▶ _Your task_: Put the stretch of data from the line containing "You are a GUI" through the end into a JSON list of strings, one string per line, with blank lines and pictures left out.

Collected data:
※

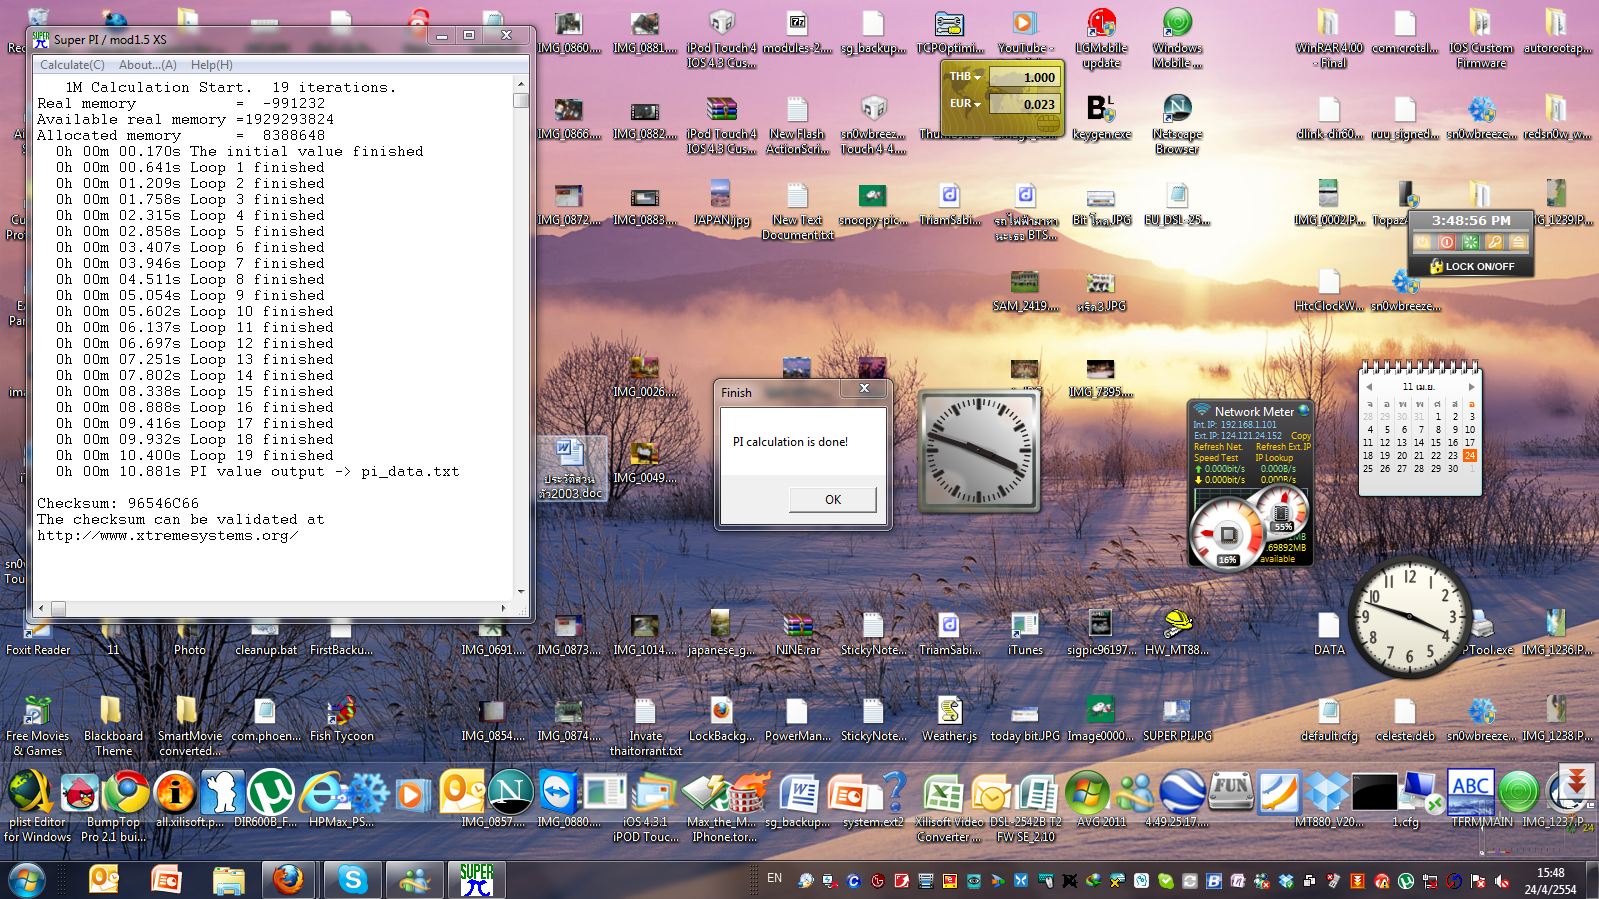Expand the EUR currency dropdown
Screen dimensions: 1599x899
(965, 104)
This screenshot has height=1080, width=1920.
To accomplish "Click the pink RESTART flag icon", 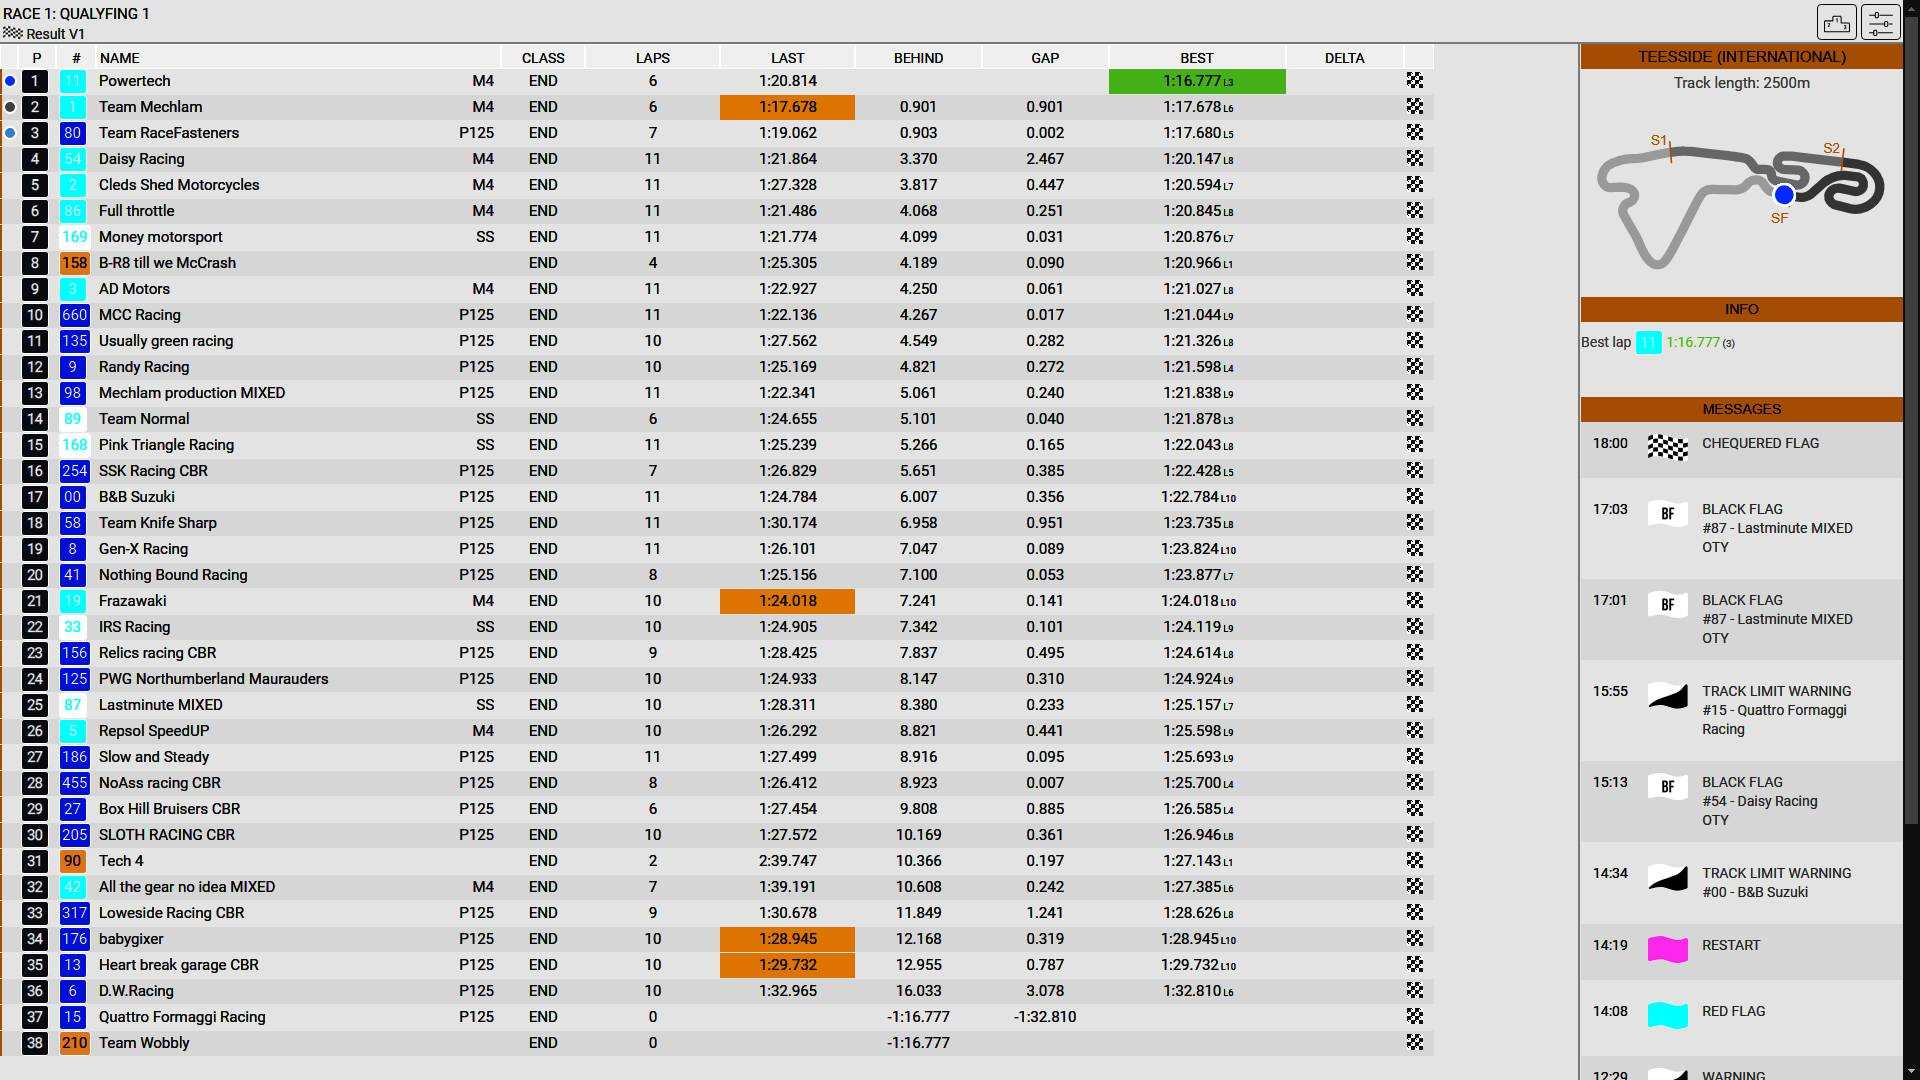I will 1667,949.
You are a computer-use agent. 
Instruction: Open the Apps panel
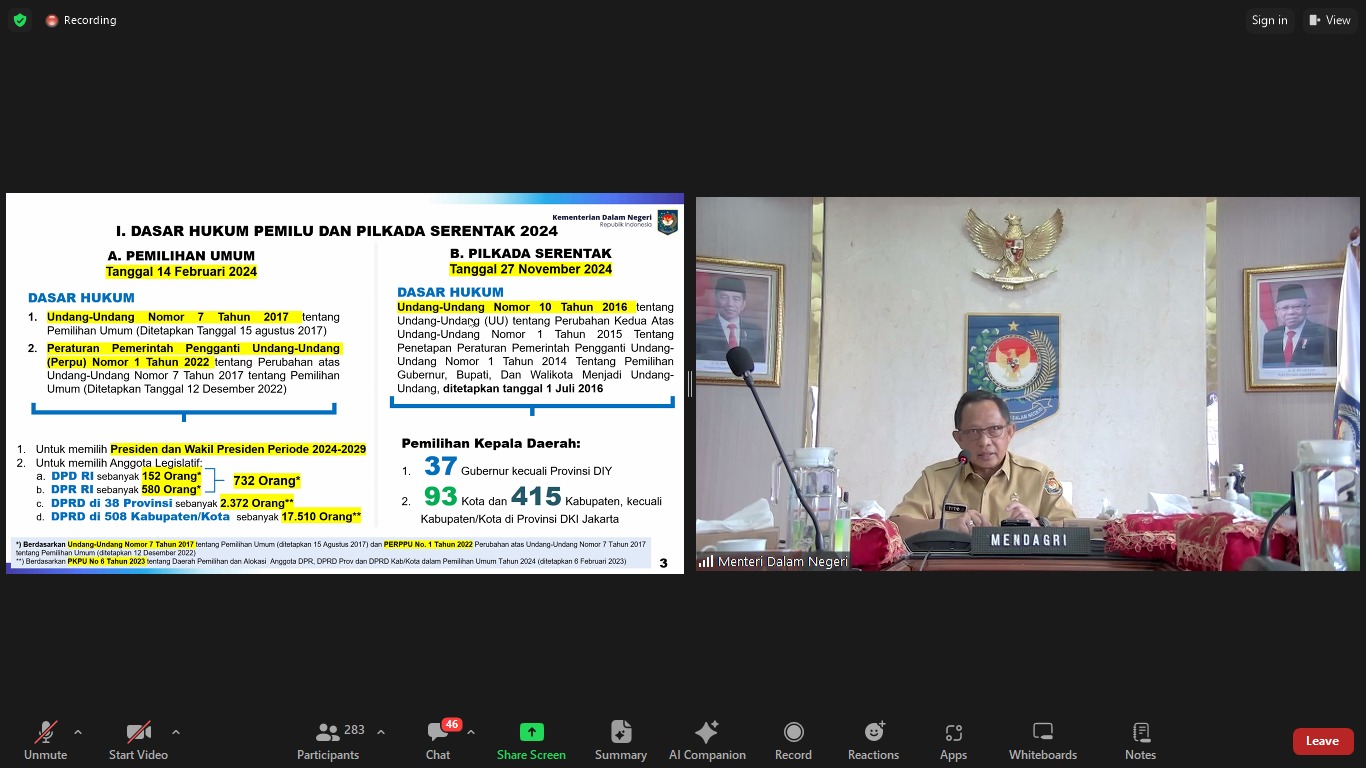click(x=953, y=740)
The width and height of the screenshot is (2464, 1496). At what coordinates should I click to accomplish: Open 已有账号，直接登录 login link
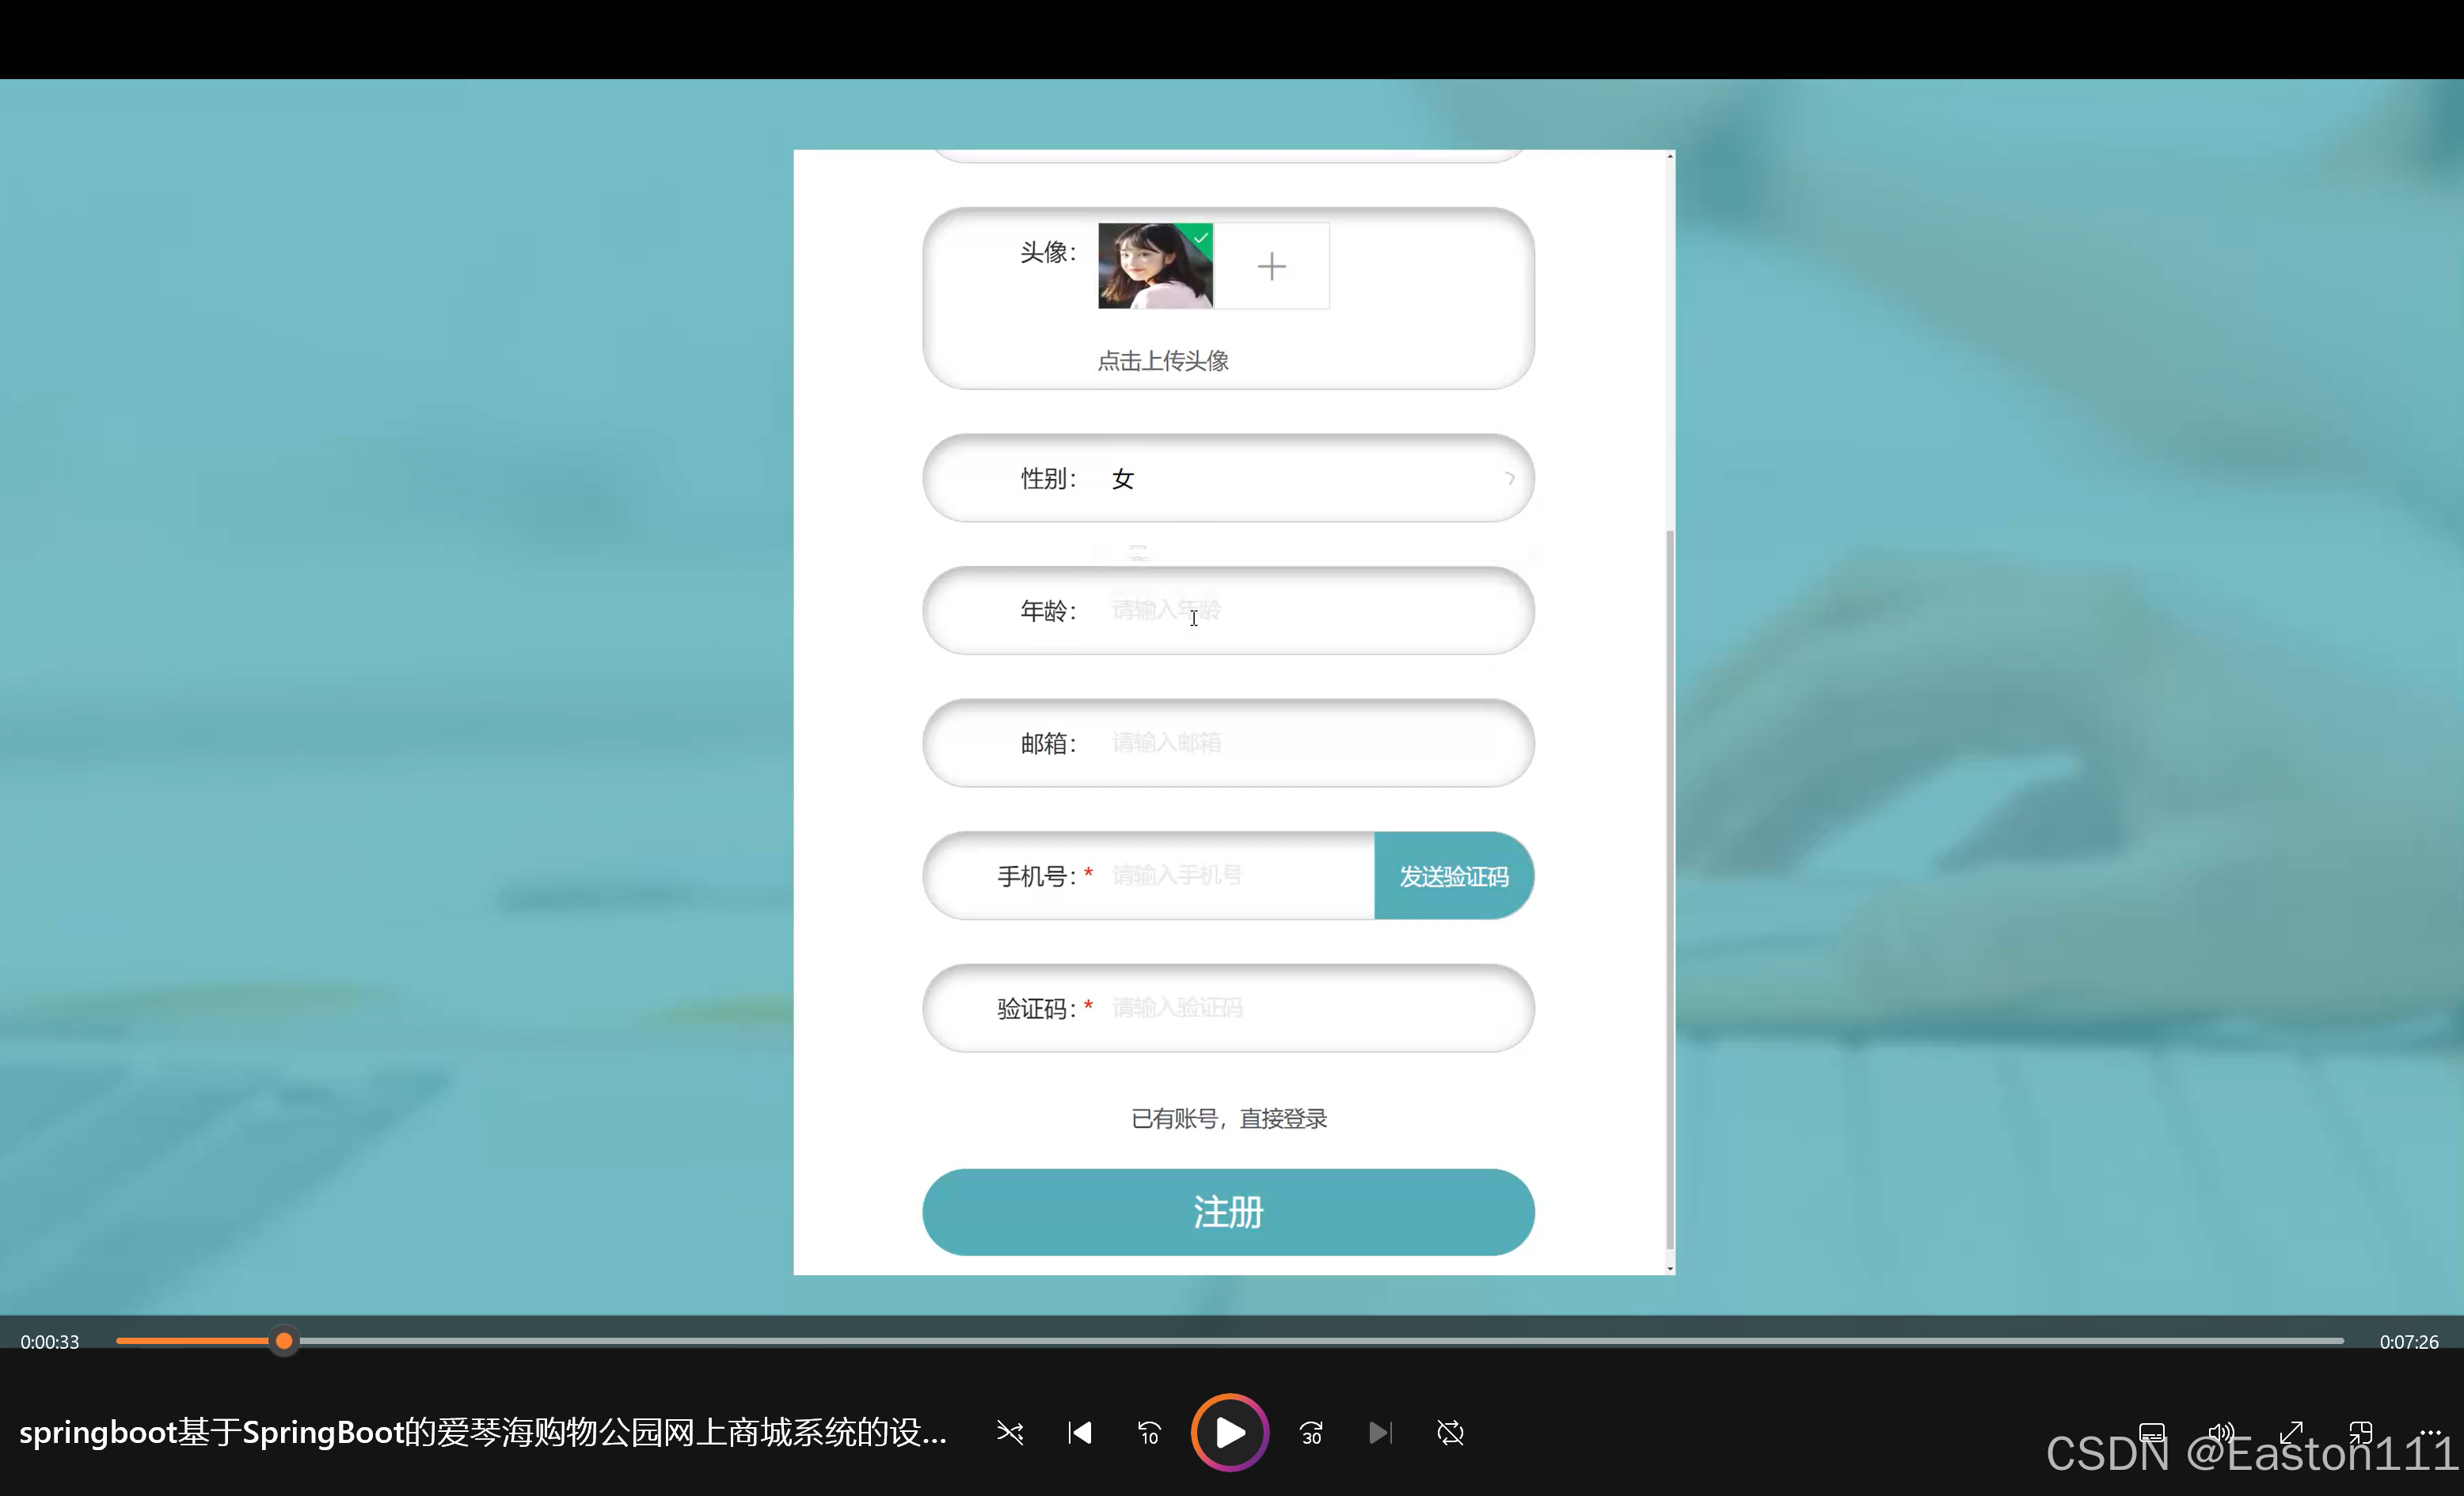coord(1228,1118)
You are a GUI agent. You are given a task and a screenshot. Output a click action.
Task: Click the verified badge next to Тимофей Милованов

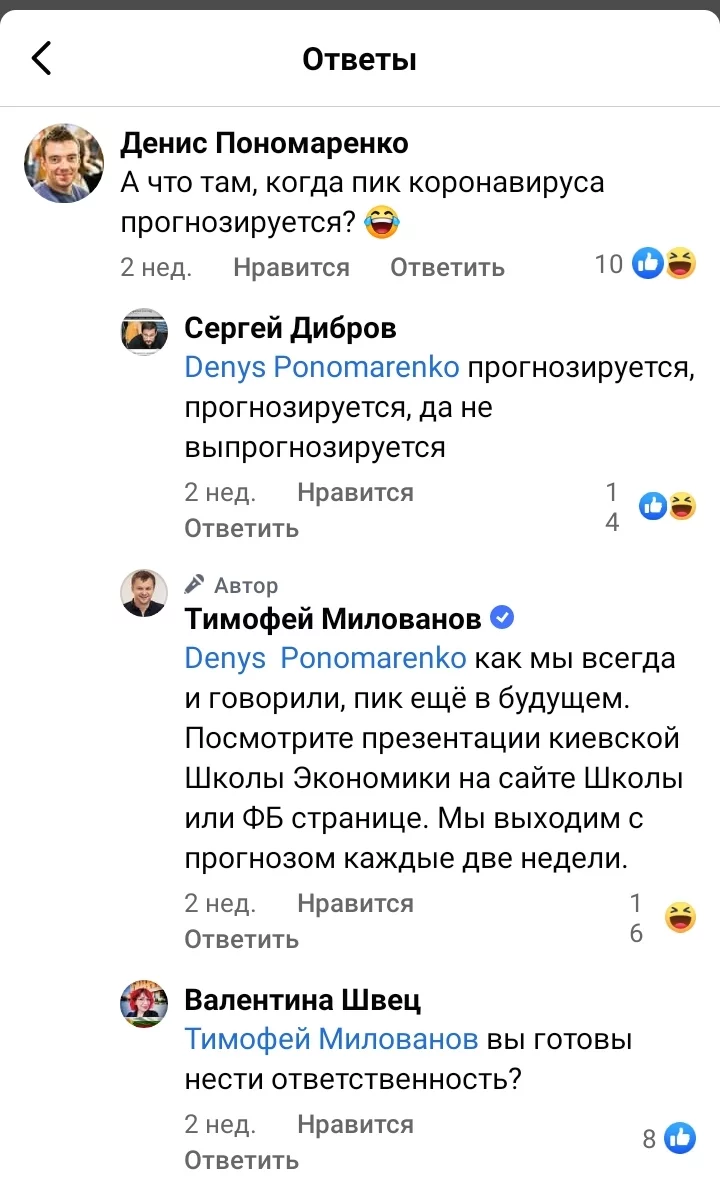(503, 618)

※

▶ _Task result_:
[
  "You are a GUI agent. You are given a task and a screenshot. Output a click action.",
  "Task: Click the verified badge next to Тимофей Милованов",
  "(503, 618)"
]